Friday, October 27, 2006


I have been listening to a lot of Bihags recently, after starting to explore the Raga myself. This post is about its characteristics and some common explorations. The Raga is a late night one, and primarily denotes longing for one's lover, often in a sorrowful mood. In other words, it embodies the shades of pathos, and in a personal opinion, shades more of melancholy than joy. However, I have heard renditions which are joyful. To note one bandish that simply cannot be expressed without happiness is one that starts with "Ali Ri Albeli", which has been exquisitely sung by Ustad Amir Khan. However, the rendition differs from what I have learnt upfront.

Pandit Bhatkhande's book categorizes the Raga to the Vilawal that, as Rajan Parrikar's website corroborates. The vadi swar is Gandhar, and samvadi is Nishad, aptly so, because the meends involving these notes form the marrow of the Raga. Another noticeable facet is the sensual use of both Madhyams. The use of the Teevra Madhyam and its distribution with respect to the Shuddha variety appears to be different in different rendition styles.

I have heard many recordings of the Raga. Since I am inclined to the Kirana Gharana a little bit, I would start by mentioning Pandit Bhimsen Joshi and Smt. Gangubai Hangal's renditions of the Raga. Both of their readily available tapes start with the Vilambit bandish "Kaise Sukha Sove", which is very popular, and indeed a very beautiful one. I don't remember Smt. Hangal's drut bandish, and commenters are most welcome to remind me of it. However, I do remember Joshiji's drut, "Lat Ulajhi Suljha ja Balam", which is one of the sweetest drut bandishes I have heard. I have a recording of Ashwini Bhide Deshpande singing the same bandish, and it is quite attractive. Rashid Khan's performance of the Raga is amazing, and I keep on listening to it very frequently. There's a long recording of Pandit Ravi Shankar, which is amazing, and is played with his idiosyncratic style of playing the Sitar. I am listening to more of him these days. Pandit Ranadhir Roy's recording of Bihag is again, one of the better performances when instrumental renditions are concerned. He is just astonishing like his recordings of Tilak Kalyan and Jaijawanti that have been mentioned on this blog earlier.
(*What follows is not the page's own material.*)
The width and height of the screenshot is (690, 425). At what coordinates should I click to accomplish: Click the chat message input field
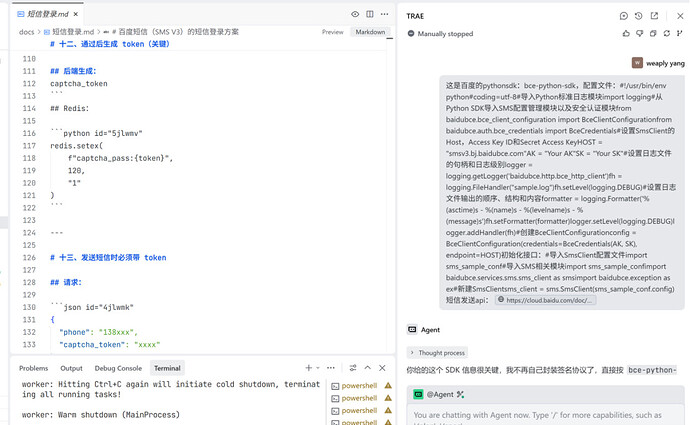click(x=546, y=415)
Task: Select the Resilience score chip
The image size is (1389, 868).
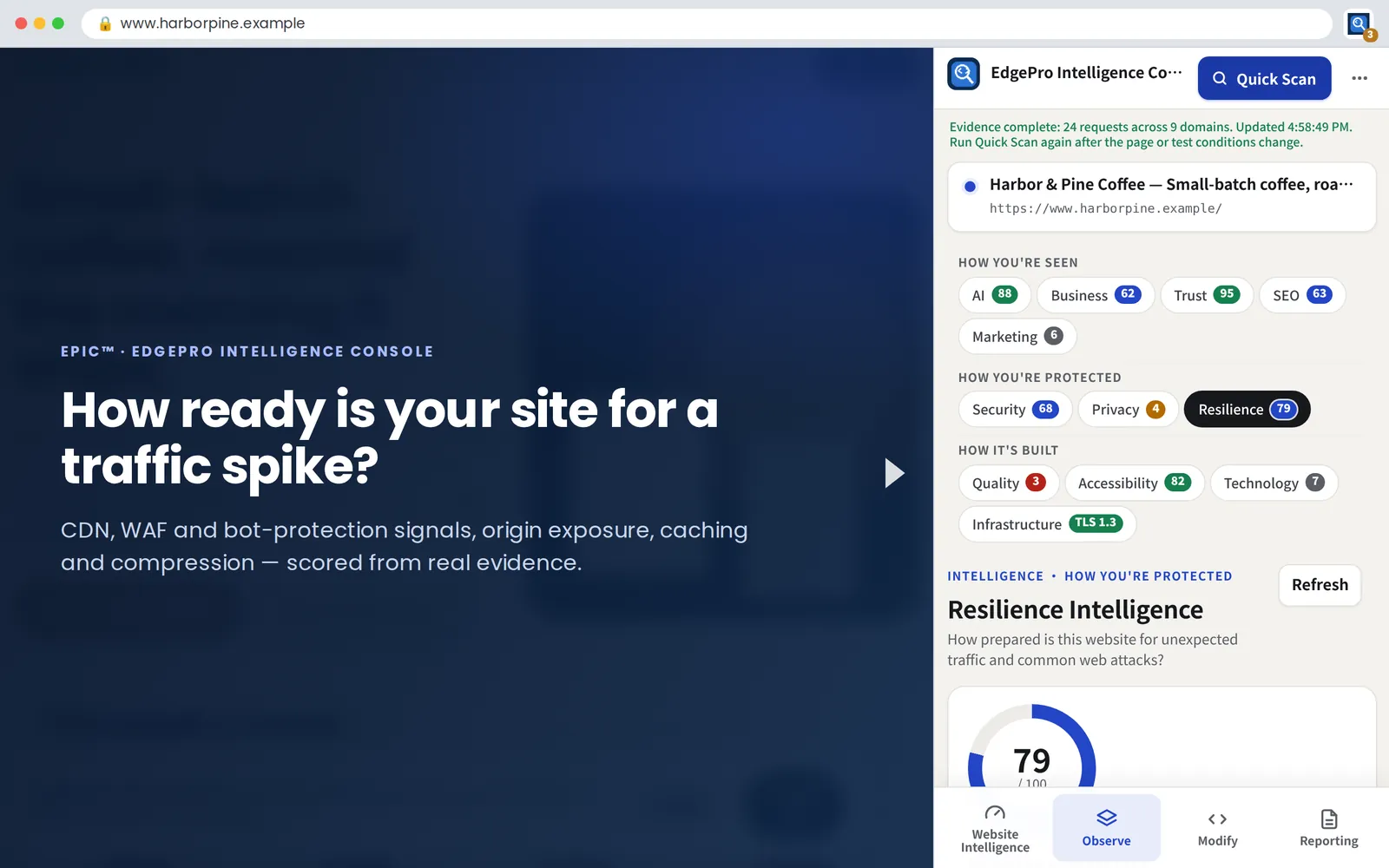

I am looking for renditions of two Bihag bandishes that I learnt, but have not heard in recordings or concerts. The first one is a Madhyalaya bandish in Rupak Tala called "Aaye Sab Mile", a Sufi kind of bandish, which is a prayer for the saint Khwaja Mainuddin Chisti and has some interesting words. It says:

Aaye Sab Mile
Tero Darbar
Khwaja Mainuddin, Garib Nawaj.

Chisti Peer Tum
Hind ke Bali Ho
Puri Karo Sab Man ki Kaaj

and there's immense scope of Laykari in it because of the Rupak setting. There's another bandish called "Chhup Jaa Re Chandni Raat", which typifies the Bihag-ish feeling, and portrays the Viraha that Bihag's a trademark of.

Two cents from my side. Contributors of this blog certainly have more to say. You are welcome to continue this post, so are the readers of the blog.